An analysis of their funding sources underscores the veracity of Communist Georgi Dimitrov’s profound 1935 insight in identifying fascism as “the power of finance capital,” “the most bloodthirsty monster of finance capital,” and “a most ferocious attack by capital on the mass of working people.”

The most reactionary elements of finance capital and their allies in corporate America filled the congressional campaign coffers of these clearly exposed seditionists in order to advance their nefarious march toward a fascist America in the near future. They must not succeed.

The Insurrection Caucus

The violent attempted fascist putsch of Jan. 6 forced all members of Congress, the Vice President, and their staff to abruptly suspend their mandated deliberations, abandon chambers, and quickly seek shelter in secure quarters, where they remained for hours while the mob ransacked their offices, destroyed government property, and desecrated the Capitol building.

That frightening experience evidently caused six Republican U.S. Senators to reverse their intended opposition to certification of the electoral vote. However, even after such a harrowing time of having to hide huddled for hours from that maddening and potential murderous mob, 139 U.S. Congressional Representatives and eight U.S. Senators nevertheless joined the mob in endorsing the overthrow of the 2020 presidential election.

This formidable Insurrection Caucus has remained in power, for the most part, over the past 22 months and likely will continue to do so after the midterm elections. Only one compliant Senator—John Kennedy of Louisiana—is on the 2022 ballot. However, 123 House members of the Insurrection Caucus, many of them also unopposed, face re-election. For a variety of reasons, 16 Insurrection Caucus members are not on the 2022 ballot.

**Raw records:**
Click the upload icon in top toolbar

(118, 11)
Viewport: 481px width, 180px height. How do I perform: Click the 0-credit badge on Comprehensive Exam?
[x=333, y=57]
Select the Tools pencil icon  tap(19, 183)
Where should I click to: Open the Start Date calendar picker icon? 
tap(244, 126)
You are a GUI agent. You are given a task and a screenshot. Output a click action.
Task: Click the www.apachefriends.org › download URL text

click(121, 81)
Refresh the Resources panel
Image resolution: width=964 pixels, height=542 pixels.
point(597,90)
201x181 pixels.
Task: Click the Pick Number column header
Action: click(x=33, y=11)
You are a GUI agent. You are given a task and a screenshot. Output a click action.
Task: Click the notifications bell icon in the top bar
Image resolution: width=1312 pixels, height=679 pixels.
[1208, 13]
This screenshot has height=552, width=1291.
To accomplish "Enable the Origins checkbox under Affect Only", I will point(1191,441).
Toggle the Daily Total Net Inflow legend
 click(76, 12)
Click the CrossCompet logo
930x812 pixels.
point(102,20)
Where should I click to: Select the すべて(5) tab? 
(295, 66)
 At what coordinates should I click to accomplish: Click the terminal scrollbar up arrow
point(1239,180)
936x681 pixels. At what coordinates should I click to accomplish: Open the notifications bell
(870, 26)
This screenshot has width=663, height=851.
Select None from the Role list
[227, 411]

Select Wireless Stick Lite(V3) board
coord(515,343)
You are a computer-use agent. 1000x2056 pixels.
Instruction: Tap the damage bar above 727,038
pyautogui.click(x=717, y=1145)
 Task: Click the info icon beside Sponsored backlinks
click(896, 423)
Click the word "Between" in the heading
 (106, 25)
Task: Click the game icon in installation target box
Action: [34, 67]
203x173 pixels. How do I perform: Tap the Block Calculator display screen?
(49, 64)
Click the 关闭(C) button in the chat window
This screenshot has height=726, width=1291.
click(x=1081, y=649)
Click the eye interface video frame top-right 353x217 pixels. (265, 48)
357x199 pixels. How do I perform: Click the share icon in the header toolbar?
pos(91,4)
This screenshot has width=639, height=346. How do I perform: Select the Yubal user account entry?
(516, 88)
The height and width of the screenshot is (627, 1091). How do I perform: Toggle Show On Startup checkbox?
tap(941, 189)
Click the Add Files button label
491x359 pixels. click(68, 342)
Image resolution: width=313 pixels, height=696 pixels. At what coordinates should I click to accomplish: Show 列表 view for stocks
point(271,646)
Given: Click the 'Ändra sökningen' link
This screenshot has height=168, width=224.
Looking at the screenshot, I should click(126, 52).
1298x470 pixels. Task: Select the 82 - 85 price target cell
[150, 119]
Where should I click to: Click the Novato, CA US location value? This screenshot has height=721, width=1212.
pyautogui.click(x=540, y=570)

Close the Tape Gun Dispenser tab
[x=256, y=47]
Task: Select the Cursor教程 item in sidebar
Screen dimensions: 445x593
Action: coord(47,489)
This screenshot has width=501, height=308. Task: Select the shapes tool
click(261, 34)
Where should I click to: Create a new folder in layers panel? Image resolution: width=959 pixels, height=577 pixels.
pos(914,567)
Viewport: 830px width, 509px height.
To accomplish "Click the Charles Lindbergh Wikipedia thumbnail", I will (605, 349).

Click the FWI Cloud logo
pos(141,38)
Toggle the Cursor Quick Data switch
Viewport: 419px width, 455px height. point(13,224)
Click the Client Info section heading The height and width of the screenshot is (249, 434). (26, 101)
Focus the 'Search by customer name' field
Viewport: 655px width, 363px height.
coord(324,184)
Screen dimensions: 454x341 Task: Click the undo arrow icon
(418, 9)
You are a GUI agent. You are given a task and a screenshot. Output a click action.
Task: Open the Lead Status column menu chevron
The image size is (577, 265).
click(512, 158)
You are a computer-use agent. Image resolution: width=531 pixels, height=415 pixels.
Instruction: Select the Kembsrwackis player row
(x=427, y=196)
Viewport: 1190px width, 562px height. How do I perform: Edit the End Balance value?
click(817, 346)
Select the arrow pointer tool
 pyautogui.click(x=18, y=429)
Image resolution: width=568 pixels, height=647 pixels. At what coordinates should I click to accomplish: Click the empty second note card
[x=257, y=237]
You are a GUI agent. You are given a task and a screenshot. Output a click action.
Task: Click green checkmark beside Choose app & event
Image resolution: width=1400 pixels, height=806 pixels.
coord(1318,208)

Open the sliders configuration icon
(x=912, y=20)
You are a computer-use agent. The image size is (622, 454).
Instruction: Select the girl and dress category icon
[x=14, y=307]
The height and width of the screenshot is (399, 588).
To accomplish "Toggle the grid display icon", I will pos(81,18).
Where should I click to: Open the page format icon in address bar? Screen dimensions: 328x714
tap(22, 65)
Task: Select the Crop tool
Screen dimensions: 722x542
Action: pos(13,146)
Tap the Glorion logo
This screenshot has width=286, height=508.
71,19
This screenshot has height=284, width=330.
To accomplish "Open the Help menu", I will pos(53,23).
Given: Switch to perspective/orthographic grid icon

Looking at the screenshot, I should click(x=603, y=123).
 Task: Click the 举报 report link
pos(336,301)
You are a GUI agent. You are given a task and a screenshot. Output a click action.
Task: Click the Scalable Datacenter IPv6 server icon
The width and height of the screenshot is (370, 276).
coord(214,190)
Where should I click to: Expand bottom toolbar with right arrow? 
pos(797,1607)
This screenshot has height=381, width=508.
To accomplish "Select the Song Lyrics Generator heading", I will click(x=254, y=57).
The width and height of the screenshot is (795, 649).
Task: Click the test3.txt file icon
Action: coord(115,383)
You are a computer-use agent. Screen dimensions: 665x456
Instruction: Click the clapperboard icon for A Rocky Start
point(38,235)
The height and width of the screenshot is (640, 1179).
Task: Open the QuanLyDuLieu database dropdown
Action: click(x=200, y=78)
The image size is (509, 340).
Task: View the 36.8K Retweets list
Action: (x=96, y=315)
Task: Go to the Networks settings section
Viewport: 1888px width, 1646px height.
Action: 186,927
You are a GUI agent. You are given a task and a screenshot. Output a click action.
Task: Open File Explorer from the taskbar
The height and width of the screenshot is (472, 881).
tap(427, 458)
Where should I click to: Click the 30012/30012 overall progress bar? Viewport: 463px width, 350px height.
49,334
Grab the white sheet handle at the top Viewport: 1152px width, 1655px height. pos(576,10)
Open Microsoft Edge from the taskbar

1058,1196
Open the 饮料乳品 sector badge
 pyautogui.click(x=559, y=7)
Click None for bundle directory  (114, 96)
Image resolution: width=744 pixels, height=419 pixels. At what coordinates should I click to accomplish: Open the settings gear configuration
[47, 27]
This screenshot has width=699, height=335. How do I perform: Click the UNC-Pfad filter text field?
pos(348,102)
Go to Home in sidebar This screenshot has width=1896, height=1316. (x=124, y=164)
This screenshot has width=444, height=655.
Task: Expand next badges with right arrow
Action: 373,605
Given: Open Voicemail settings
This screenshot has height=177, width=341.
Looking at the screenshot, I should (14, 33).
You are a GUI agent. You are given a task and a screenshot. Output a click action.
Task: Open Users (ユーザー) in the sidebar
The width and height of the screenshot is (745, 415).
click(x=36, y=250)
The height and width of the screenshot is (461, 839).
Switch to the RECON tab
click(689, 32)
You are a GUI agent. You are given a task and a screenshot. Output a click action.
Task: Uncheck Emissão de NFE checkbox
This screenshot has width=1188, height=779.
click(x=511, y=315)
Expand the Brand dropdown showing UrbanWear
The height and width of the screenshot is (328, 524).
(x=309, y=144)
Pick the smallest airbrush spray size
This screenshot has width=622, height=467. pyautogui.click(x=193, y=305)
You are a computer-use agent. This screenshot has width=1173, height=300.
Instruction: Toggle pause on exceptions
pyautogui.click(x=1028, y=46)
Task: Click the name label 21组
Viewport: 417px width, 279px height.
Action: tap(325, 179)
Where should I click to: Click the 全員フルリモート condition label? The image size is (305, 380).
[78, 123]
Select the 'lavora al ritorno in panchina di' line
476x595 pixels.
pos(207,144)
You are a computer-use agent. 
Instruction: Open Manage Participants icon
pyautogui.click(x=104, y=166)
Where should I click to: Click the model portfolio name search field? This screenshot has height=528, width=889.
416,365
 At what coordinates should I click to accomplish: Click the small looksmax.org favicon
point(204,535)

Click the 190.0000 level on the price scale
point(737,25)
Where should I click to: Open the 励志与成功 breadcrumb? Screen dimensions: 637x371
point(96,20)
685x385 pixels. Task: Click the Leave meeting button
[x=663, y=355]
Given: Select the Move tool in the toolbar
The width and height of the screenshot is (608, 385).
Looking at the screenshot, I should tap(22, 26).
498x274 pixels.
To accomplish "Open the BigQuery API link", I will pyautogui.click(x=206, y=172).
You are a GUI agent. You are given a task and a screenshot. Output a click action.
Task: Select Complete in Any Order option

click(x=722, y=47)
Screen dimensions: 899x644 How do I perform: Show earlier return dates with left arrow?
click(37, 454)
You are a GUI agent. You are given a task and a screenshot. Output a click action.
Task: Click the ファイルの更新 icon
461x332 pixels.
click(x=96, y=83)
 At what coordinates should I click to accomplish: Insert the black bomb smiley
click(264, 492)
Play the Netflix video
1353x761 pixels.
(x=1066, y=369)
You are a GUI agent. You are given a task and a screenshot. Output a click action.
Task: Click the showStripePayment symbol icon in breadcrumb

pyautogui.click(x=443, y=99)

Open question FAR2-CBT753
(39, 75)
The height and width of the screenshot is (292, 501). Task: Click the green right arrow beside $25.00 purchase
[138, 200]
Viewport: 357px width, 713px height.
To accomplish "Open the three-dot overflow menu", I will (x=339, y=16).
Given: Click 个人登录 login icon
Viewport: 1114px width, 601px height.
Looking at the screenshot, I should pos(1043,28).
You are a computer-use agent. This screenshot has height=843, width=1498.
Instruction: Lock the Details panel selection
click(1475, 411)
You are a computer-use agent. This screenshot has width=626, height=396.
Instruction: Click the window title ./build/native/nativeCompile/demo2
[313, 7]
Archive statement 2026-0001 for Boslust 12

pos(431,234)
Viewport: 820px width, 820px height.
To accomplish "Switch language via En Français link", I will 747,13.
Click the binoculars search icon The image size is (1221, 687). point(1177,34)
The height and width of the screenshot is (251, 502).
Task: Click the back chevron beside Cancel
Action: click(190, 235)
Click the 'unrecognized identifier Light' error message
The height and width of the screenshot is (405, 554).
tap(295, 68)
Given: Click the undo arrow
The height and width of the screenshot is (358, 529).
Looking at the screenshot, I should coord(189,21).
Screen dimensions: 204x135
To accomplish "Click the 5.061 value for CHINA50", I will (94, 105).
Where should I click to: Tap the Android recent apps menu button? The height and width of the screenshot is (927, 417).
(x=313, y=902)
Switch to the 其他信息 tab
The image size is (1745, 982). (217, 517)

**Aim 1:** In the passage about the Insurrection Caucus, which member of the caucus is the only senator on the 2022 ballot?
**Aim 2:** Extend the passage about the Insurrection Caucus, starting after its final sentence.
The data is not needed for what follows.

**Written response 1:** John Kennedy of Louisiana.

**Written response 2:**
During the 2019-22 election cycle, this Republican conglomeration of insurrectionists managed to raise a composite sum of $237,802,400 for their campaign committees. An analysis of the sources of this insurrection largesse exposes the fierce determination of the most reactionary elements of finance capital and its anti-democratic allies to retain, even monopolize, political power.

Investing in fascism

Data on the identity of the investors and the amount of their donations to each member of the Insurrection Caucus presented here is derived from information provided by Open Secrets for the 100 top campaign donations over $200 during the 2019-22 election cycle. In other words, there are many small donations which are not included in this summary.

All the identified donations are from individuals or Political Action Committees associated with the named corporation, a cosmetic campaign finance regulation which, in effect, amounts to the functional equivalent of a direct corporate donation. There were many more donations than are listed below, but these were grouped together as “Retired” or “Republican/Conservative” without their specific identity revealed.

It is important to note that all donations were explicitly given to the congressional re-election campaigns of Republicans who had all voted to overturn the 2020 presidential election results and perpetuate the tyrannical Trump regime. These are essentially investments in fascism.

A few ideologically-charged smaller PACs, like Marjorie Taylor Greene’s “Save America Stop Socialism” and Steve Baugh’s “Stop Collectivism or Totalitarianism Triumphs,” have made modest contributions to fellow Republican House members, such as Mary Miller of Illinois who publicly praised Adolf Hitler at the Jan. 6 Capitol Hill rally.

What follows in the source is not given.